Saturday, January 20, 2007

NYT: Selling the war like it was their own mother

As the Iraqi government attempts to secure a capital city ravaged by conflict between Sunni and Shiite Muslim Arabs, its decision to bring a third party into the mix may cause more problems than peace.
Kurdish soldiers from northern Iraq, who are mostly Sunnis but not Arabs, are deserting the army to avoid the civil war in Baghdad, a conflict they consider someone else's problem.
The Iraqi army brigades being sent to the capital are filled with former members of a Kurdish militia, the peshmerga, and most of the soldiers remain loyal to the militia.
Much as Shiite militias have infiltrated the Iraqi security forces across Arab Iraq, the peshmerga fill the ranks of the Iraqi army in the Kurdish region in the north, poised to secure a semi-independent Kurdistan and seize oil-rich Kirkuk and parts of Mosul if Iraq falls apart.
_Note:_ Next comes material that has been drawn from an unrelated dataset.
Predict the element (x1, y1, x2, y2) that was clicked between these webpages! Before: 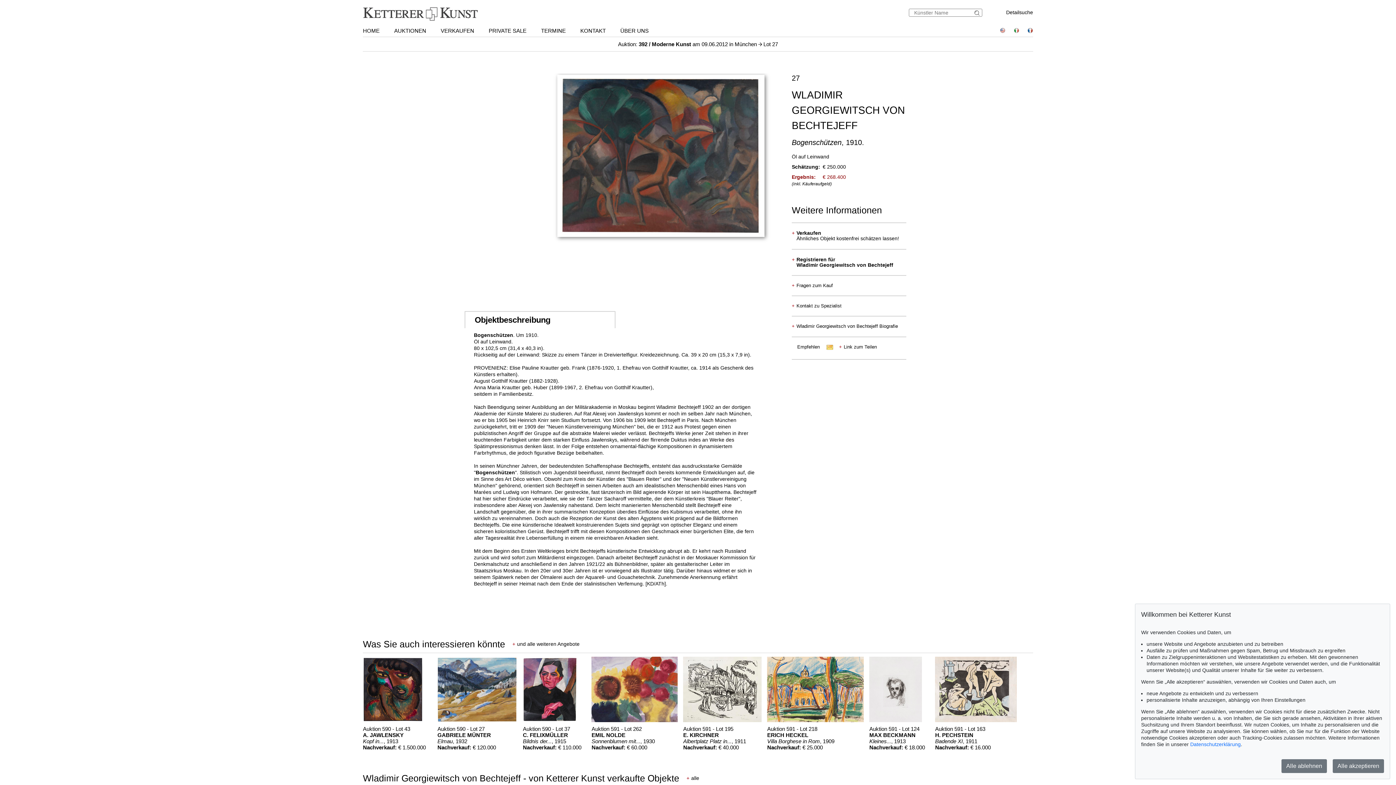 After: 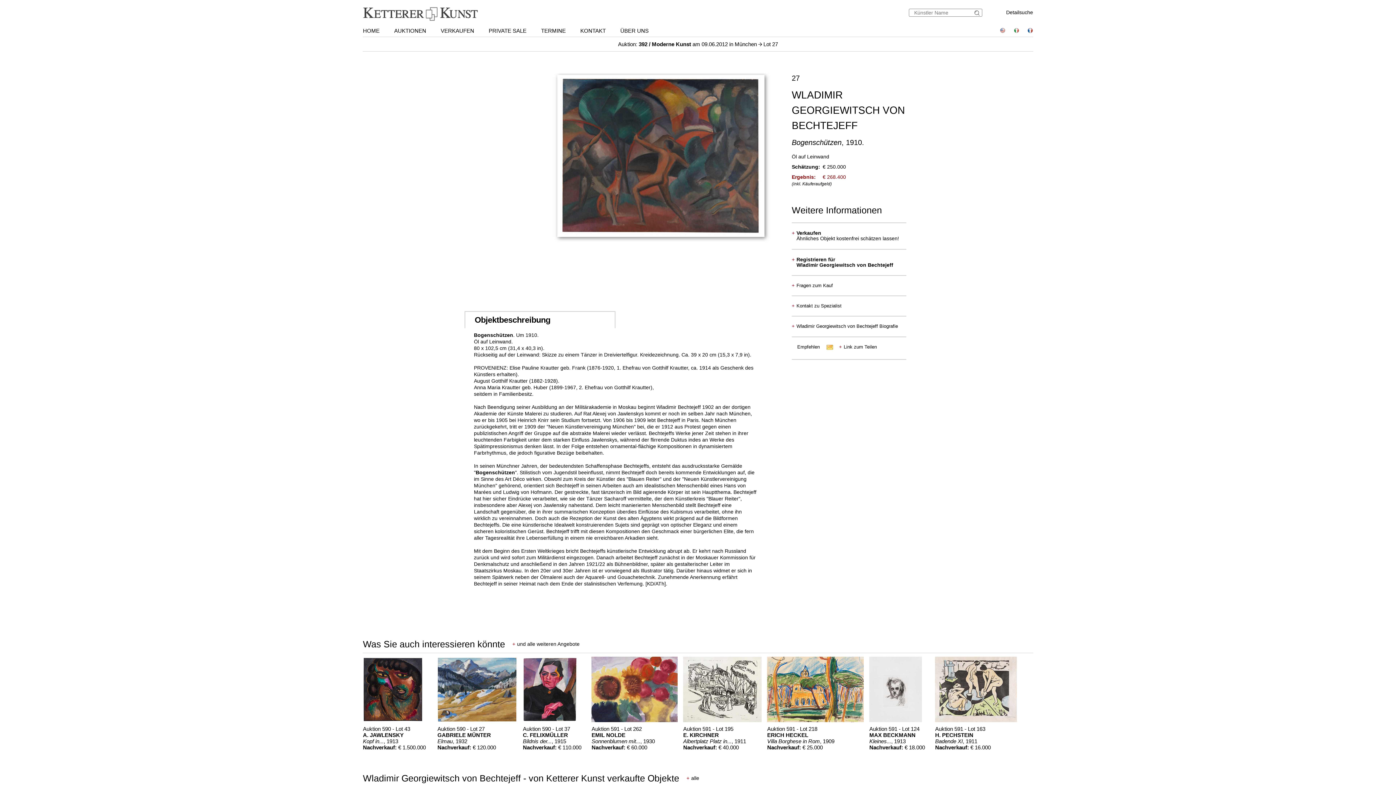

One thing they didn't bank on, they said, was being sent into the "fire" of Baghdad.
"The soldiers don't know the Arabic language, the Arab tradition, and they don't have any experience fighting terror," said Anwar Dolani, a former peshmerga commander who leads the brigade that's being transferred to Baghdad from the Kurdish city of Sulaimaniyah.


The above is from Leila Fadel and Yaseen Taha's "Kurdish Iraqi soldiers are deserting to avoid the conflict in Baghdad" (McClatchy Newspapers). Nothing on it in the New York Times because selling the war is much more important to them than reality. The proposed escalation comes at a time when more and more countries are pulling out of Iraq and, now, it appears the Kurds are also saying "no." It's so much easier to fluff as James Glanz does today in "Draft Law Keeps Central Control Over Oil in Iraq." No, it doesn't. Read the article (Glanz didn't write the headline) and you'll see that if you do this or that (for instance produce over 150,000 barrels of oil a day) you avoid the centralization. "Eventual privatization" Glanz mentions before moving on quickly and you know the issue of the foreign companies getting 75% of all profits isn't dealt with. Should an occupied country with a war still raging allow a puppet government to determine their future profits? No. But Glanz isn't up for that either.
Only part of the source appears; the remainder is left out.